Here is the kitchen I was in:

View attachment 84843

The cabinets above the fridge and microwave are facades. The backsplash is 1/4" plastic glued on, not tile. The drawers are 1/4 - 1/2 depth, the uppers are half depth. The countertop is I don't know. It is not granite, marble, or quartz. Prep space is low, fewer SF of counter. Compared to my Manor Club kitchen, this is probably half the cost?

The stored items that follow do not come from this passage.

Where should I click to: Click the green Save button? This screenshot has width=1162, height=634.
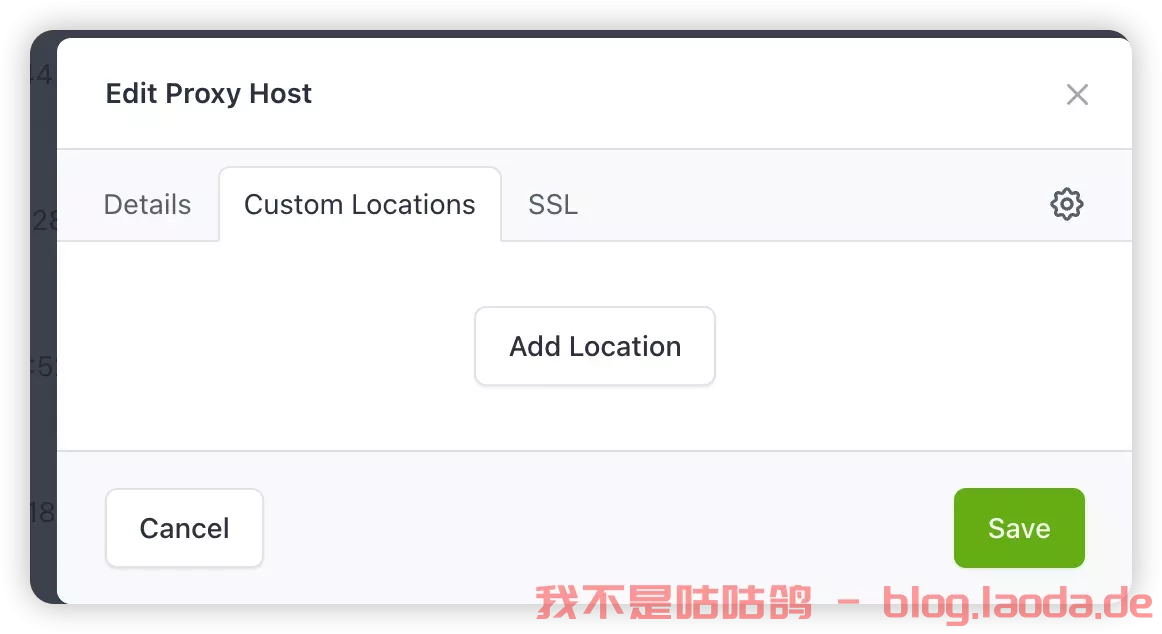pos(1019,528)
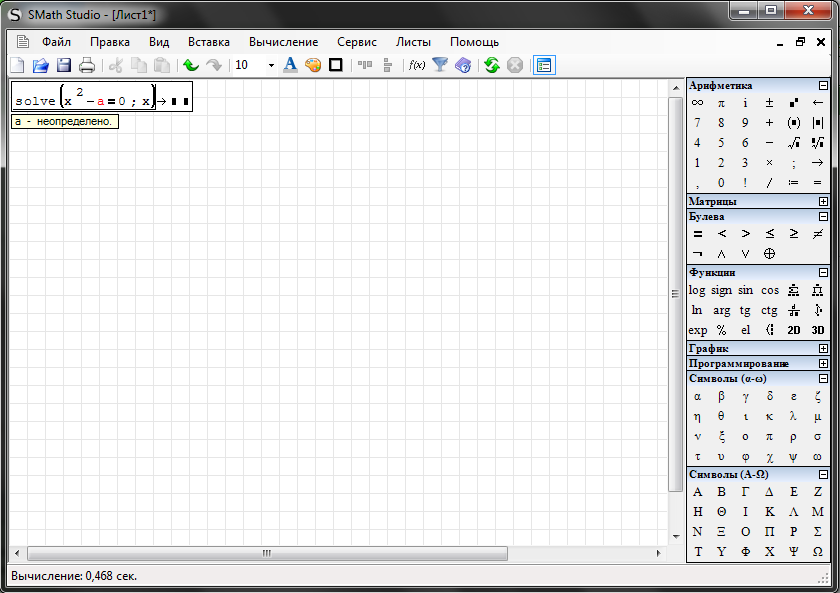Insert the sin function button

coord(746,290)
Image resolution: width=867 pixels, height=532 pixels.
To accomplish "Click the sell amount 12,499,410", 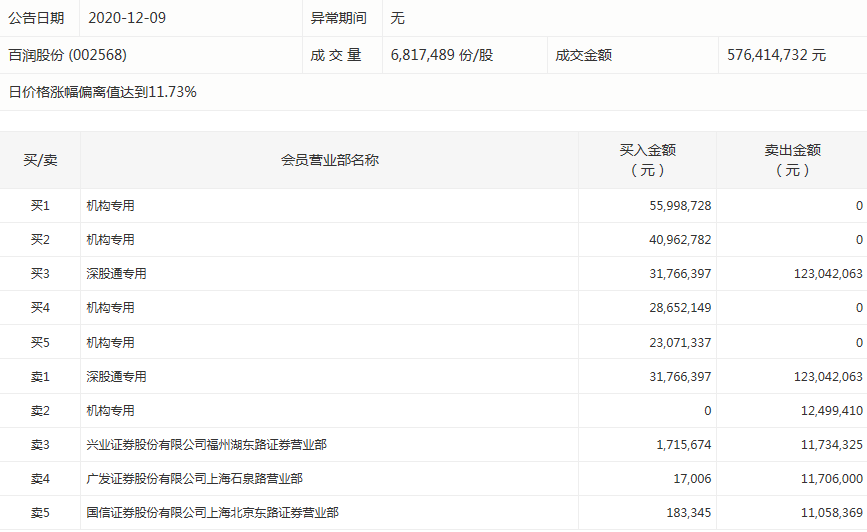I will tap(827, 411).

For me, a kitchen is a big deal and I enjoy having a kitchen on vacation that is nicer than my kitchen at home. Others might not care, but it was just a constant annoyance to me whenever I tried to cook. It is also significantly cheaper to maintain and update, which is one way to cut down on maintenance fees, and DVC was quoted as doing a better job.
Not antagonistic at all. IMO the kitchen is less of an issue for MOST people for WDW than for other locations but there are exceptions like you. Thankfully there are other options. Personally I enjoy both on and off property for different reasons. Those very shallow drawers and limited numbers are a much larger issue IMO. It's part of the price of being on property esp for the cheaper options. As I've said before, in many ways OKW & SSR are moderates within DVC partly because of location but not completely. The 1 & 2 BR are infinitely better than the studios IMO, esp compared to MVC studios.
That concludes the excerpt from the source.